For years, local police and federal authorities have used and spent over $350,000 on Stingrays, which essentially mimic mobile phone tower, to track cell phones in countless investigations.

What is Stingray?

Stingrays, made by the Harris Corporation, has capabilities to access user's unique IDs and phone numbers, track and record locations, and sometimes even intercept Internet traffic and phone calls, send fake texts and install spyware on phones.

The authorities used these tracking tools for years to breach people's privacy and did everything to keep even the existence of these devices out of the public eye. They even avoid telling judges when they used them.

What this New Policy will Change?

However, the new policy will now require federal agents to obtain a court authorization or warrant to use these tracking devices in all but the direst circumstances.
"This new policy ensures our protocols for this technology are consistent, well-managed and respectful of individuals' privacy and civil liberties," Deputy Attorney General Sally Quillian Yates said in a statement.
Not just obtain warrants, but the new policy also forces federal agencies to completely destroy the collected data as soon as the criminal suspect's mobile phone is located, or, regardless, once a day.
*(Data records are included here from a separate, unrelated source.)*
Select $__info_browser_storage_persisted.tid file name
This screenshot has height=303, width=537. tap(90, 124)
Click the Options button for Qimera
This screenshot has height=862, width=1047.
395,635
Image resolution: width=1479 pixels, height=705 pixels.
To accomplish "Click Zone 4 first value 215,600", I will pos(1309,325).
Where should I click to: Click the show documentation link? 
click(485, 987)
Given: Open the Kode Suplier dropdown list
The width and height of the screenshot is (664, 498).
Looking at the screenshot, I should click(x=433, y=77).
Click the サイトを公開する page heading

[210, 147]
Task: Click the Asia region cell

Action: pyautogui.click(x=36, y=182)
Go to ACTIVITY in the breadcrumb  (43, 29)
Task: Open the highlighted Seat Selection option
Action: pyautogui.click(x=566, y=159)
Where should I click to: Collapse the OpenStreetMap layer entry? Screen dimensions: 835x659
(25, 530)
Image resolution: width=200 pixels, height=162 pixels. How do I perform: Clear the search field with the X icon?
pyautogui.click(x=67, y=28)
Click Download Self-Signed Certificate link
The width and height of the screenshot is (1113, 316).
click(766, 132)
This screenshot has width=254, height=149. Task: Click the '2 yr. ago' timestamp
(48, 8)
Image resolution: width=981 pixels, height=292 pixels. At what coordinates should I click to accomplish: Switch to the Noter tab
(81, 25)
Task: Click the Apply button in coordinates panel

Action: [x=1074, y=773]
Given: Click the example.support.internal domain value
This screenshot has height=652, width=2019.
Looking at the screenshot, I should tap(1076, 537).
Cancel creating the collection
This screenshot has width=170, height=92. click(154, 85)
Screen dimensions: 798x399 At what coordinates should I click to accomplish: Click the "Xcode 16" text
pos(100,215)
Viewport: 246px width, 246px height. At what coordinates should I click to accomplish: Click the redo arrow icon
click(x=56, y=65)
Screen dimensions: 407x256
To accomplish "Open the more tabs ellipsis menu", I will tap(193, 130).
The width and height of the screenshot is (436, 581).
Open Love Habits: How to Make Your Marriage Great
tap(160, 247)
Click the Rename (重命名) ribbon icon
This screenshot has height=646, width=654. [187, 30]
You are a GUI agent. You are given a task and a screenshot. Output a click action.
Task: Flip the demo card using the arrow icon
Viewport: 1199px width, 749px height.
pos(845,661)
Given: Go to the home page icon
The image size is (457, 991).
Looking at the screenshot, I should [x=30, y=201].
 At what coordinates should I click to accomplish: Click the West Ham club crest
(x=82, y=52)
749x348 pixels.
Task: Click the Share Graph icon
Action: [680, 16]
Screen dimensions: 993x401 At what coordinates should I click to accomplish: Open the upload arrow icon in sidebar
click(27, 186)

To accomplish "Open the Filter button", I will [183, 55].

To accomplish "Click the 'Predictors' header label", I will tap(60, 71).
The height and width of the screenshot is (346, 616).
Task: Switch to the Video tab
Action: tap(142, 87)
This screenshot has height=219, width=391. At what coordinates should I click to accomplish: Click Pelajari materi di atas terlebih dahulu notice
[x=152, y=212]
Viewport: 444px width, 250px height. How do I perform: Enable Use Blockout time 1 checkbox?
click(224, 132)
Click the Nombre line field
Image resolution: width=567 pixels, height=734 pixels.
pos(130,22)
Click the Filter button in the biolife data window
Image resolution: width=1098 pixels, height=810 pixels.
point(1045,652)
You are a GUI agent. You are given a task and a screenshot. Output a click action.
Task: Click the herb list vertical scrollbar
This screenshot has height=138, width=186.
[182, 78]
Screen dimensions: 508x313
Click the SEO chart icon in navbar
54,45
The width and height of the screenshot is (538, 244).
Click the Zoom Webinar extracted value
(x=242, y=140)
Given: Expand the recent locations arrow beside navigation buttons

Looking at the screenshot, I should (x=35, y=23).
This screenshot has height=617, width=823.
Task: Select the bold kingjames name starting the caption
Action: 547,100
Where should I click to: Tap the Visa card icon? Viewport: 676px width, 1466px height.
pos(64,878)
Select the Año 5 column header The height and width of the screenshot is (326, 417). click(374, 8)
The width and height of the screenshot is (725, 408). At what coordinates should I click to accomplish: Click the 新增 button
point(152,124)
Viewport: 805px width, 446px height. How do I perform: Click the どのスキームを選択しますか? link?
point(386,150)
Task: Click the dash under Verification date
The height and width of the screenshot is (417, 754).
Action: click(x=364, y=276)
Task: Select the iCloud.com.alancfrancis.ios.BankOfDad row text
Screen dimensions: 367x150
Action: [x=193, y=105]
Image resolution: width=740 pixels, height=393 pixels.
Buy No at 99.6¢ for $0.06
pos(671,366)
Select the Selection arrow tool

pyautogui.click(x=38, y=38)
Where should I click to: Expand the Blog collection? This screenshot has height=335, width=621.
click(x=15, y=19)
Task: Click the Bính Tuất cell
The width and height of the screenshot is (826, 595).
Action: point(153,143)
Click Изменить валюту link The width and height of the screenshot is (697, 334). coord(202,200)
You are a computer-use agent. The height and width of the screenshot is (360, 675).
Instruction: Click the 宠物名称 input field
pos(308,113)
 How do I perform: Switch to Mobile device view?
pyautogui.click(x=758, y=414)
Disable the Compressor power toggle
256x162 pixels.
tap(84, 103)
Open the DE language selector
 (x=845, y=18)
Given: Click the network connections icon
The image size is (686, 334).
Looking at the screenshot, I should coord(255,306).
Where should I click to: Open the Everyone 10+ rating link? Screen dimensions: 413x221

Moreover, the agencies will have to present their annual data revealing that how many times they have used stingrays.

What this new Policy will Not Change?

Although the new federal policy is something civil liberties groups have been seeking for years, it does not apply to everyone local and state cops, who also use stingrays to track criminal suspects.

Staff Attorney at the American Civil Liberties Union, Nate Freed Wessler, called this new policy a step forward in the "right direction" as well as "a win for privacy and transparency."

However, Wessler also noted that the new policy does not cover local and regional authorities who also owns Stingrays, which would left the door open for "undefined" circumstances where law enforcement doesn't need a warrant - something that could become "a serious loophole."